* begin Recorded data *

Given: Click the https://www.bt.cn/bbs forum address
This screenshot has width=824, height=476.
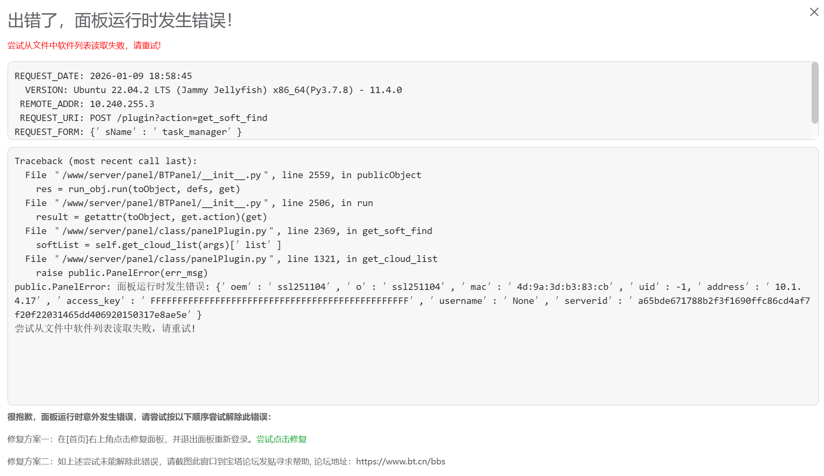Looking at the screenshot, I should click(x=400, y=462).
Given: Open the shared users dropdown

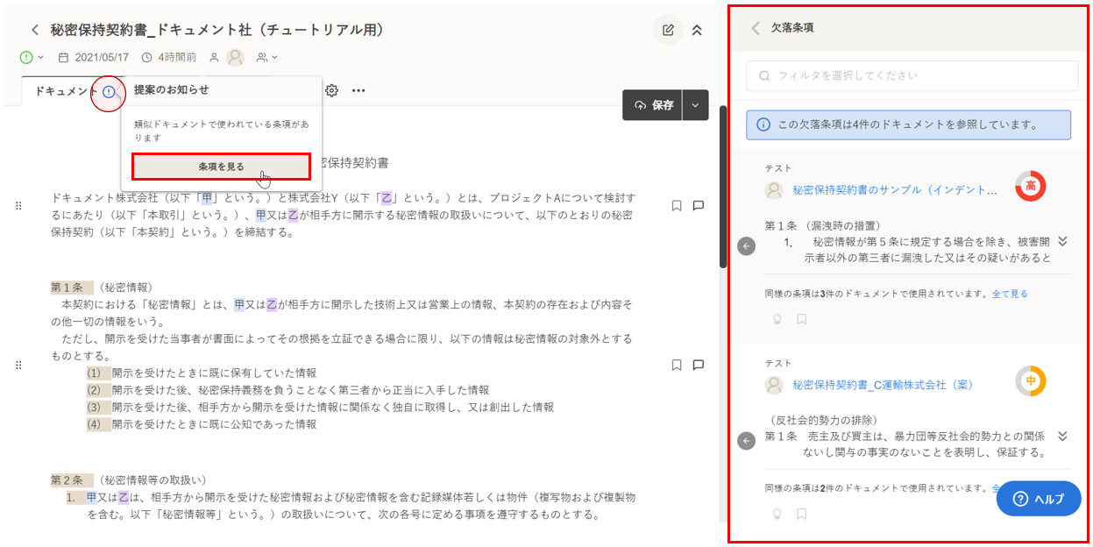Looking at the screenshot, I should tap(266, 58).
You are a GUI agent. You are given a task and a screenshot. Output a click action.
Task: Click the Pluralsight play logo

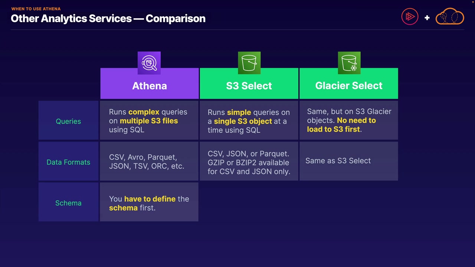click(x=410, y=17)
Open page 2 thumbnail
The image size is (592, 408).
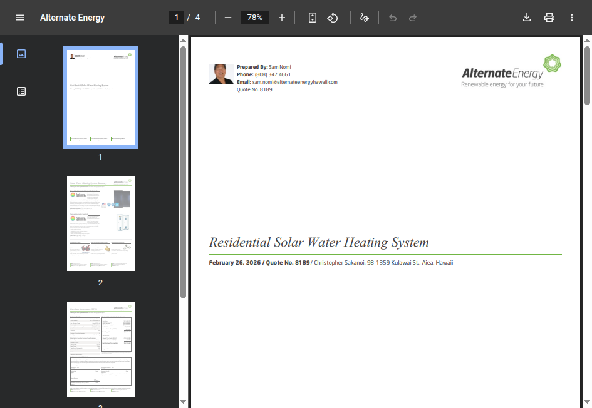[x=101, y=223]
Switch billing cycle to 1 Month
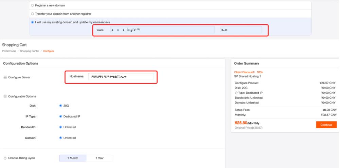343x168 pixels. pyautogui.click(x=73, y=158)
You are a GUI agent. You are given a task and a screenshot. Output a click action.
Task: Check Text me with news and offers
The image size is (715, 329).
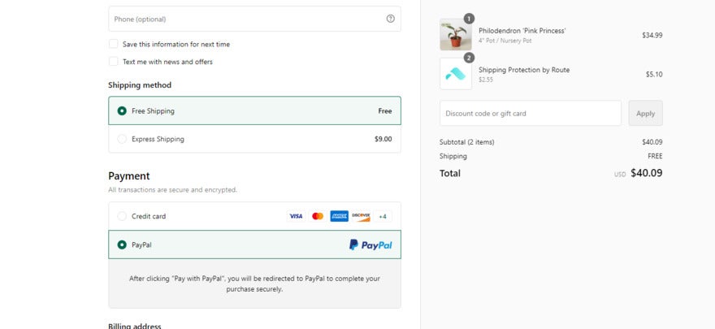click(114, 62)
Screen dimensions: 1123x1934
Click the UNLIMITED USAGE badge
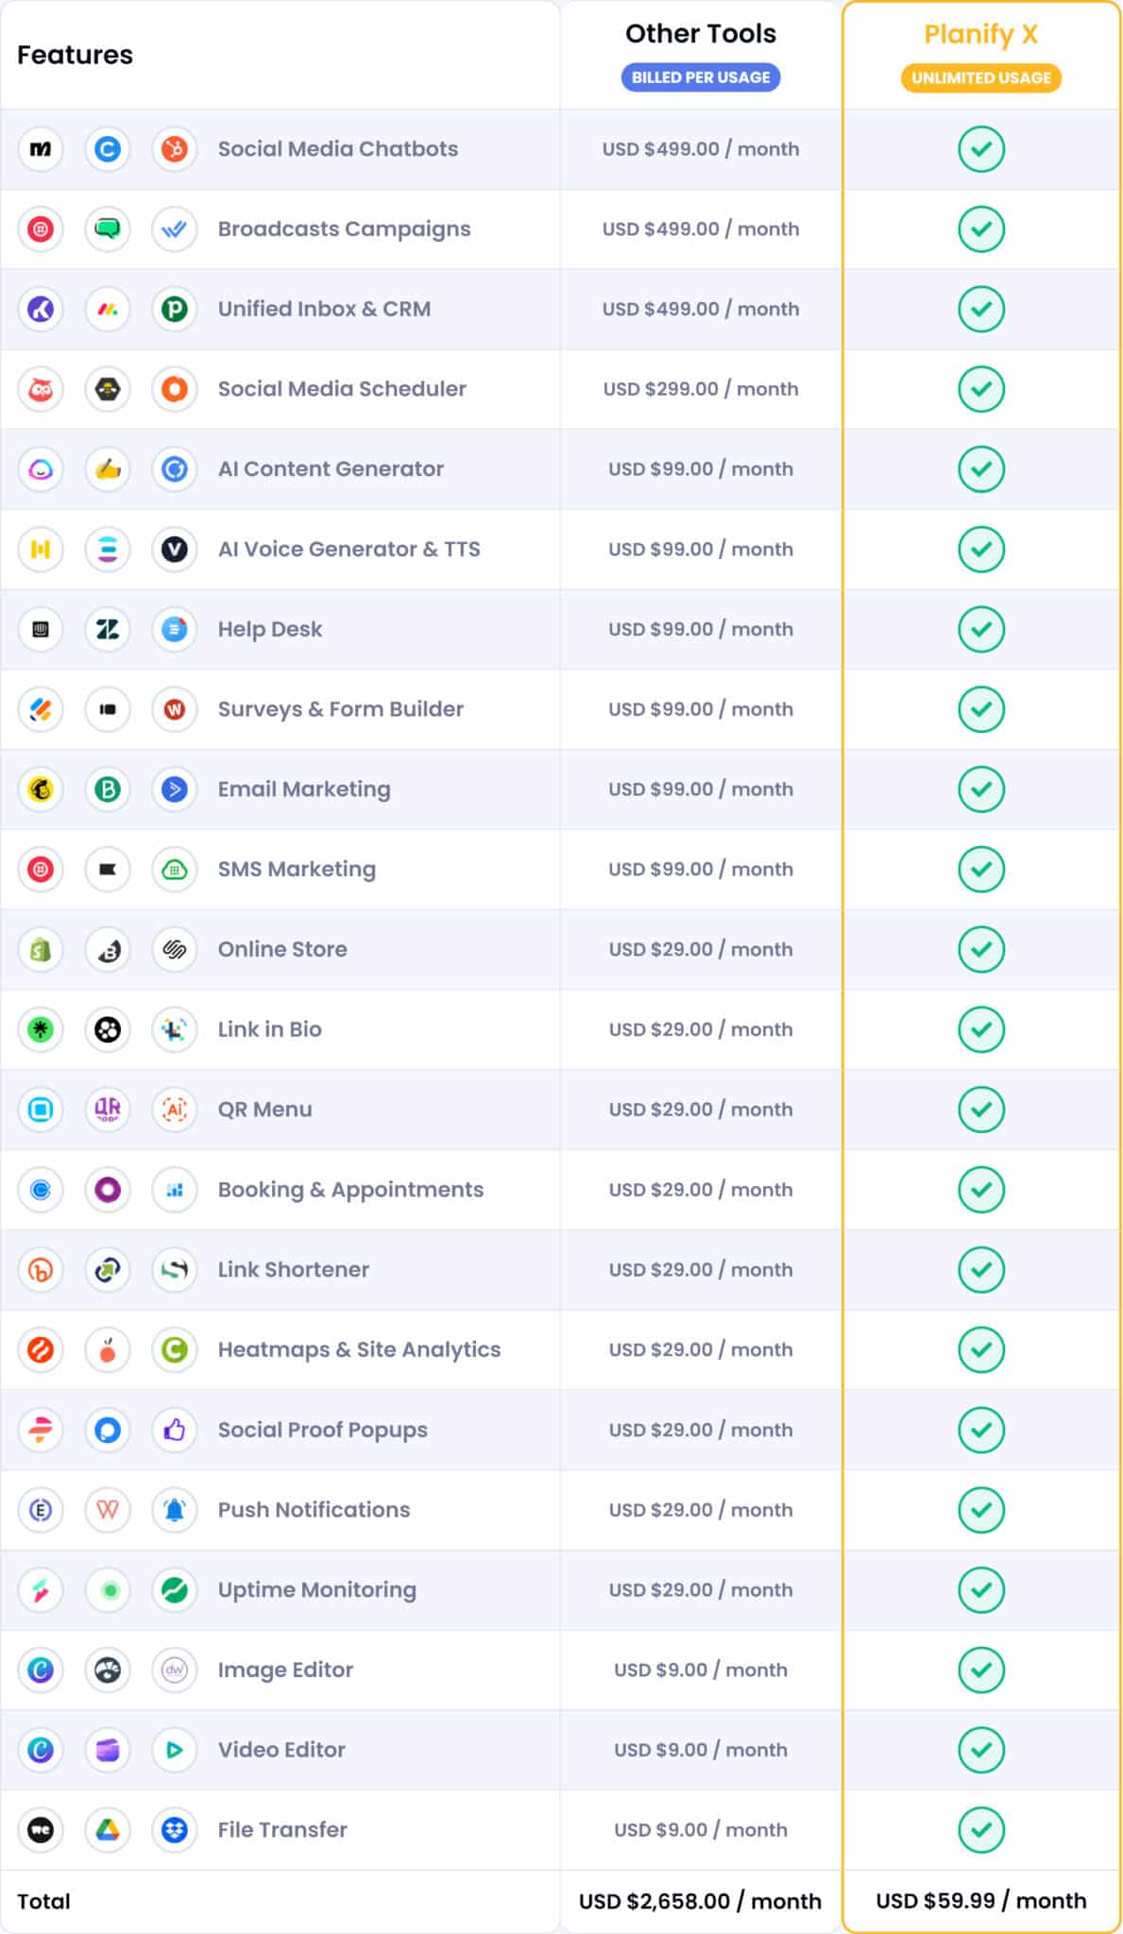[x=981, y=77]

* end Recorded data *

→ **Exercise aim**
Extract every line of the material above without changing a word, and leave the pictures out of your answer.

→ **Exercise response**
Given: Click the https://www.bt.cn/bbs forum address
This screenshot has width=824, height=476.
Looking at the screenshot, I should click(x=400, y=462).
Given: Open the shared users dropdown

Looking at the screenshot, I should tap(266, 58).
You are a GUI agent. You are given a task and a screenshot. Output a click action.
Task: Click the Pluralsight play logo

click(x=410, y=17)
Open page 2 thumbnail
The image size is (592, 408).
[x=101, y=223]
Switch billing cycle to 1 Month
343x168 pixels. pyautogui.click(x=73, y=158)
You are a GUI agent. You are given a task and a screenshot. Output a click action.
Task: Check Text me with news and offers
The image size is (715, 329).
click(114, 62)
Screen dimensions: 1123x1934
Click the UNLIMITED USAGE badge
[x=981, y=77]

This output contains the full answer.